To explain this concept and give us something to work on, Raghu made us build a copy of IMDB (Internet Movie Database). For the sake of our project, we assumed a movie could only have one director.  So one director could have many movies but a movie could only have one director. This was our first one to many relational databases.  We achieved this by adding a director_id column to the movie table in our database…. that sentence would have made no sense to me a month ago!

We then added another one to many relationship by adding roles to a movie (again assuming a role could only be in one movie).  But since a role is played by an actor, we could add another one to many relationship between a role and an actor.

SMDB Movie Show page

The details page of my Favourite movie, The Shawshank Redemption on our IMDB clone

After we did that, Raghu explained that we in effect had created a many to many relationship between actors and movies by using a table linking the two, in this case called roles.  So we had created our first many to many relationship without even knowing it!

Raghu also challenged us to build a paging system after one of the classes this week.  I struggled with that one for a few hours but eventually I was able to get pagination going the way I wanted it without using a gem.

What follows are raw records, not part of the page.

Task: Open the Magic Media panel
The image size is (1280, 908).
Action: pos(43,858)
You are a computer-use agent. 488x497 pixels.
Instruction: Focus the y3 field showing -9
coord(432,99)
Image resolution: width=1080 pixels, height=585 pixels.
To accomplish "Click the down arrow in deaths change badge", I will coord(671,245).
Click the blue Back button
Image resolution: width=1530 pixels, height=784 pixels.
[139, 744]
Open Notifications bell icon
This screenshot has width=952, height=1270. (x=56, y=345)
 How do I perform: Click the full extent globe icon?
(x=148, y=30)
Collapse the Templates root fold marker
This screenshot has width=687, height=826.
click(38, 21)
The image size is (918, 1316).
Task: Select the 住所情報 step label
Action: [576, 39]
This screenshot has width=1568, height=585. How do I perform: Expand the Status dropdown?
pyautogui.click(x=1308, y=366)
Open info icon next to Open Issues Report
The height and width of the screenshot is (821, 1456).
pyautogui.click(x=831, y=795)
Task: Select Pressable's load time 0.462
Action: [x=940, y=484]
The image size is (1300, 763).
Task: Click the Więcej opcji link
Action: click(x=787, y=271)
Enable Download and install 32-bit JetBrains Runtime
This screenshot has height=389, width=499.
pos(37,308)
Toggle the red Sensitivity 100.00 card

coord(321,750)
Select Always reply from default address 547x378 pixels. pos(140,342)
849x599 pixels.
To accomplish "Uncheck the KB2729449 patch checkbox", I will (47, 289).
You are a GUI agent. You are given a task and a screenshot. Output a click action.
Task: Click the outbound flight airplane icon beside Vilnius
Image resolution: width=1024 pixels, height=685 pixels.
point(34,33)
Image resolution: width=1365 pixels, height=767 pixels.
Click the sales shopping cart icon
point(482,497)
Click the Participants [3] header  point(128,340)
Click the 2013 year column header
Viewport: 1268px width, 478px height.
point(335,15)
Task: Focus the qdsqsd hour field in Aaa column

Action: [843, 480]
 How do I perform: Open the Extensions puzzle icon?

A gem is like plugin, a piece of code somebody else wrote, usually for a task that many people want done. You install the gem and then you can use it instead of writing that part of the code yourself.

pagination on smdb

Doing pagination far a fun challenge, here it is nicely implemented on our IMDB clone

On Friday we’ve also learnt about font awesome, another little arrow now in our arsenal.  It allows you to add icons to your site that act like fonts, so you can change the colour, size and some other properties in CSS like regular fonts.  No need for a designer to redo everything a 100 times!

Building a IMDB clone was great fun! I continue to be amazed how much fun it is learning to code. I really look forward to using these new skills to solve meaningful problems in the future!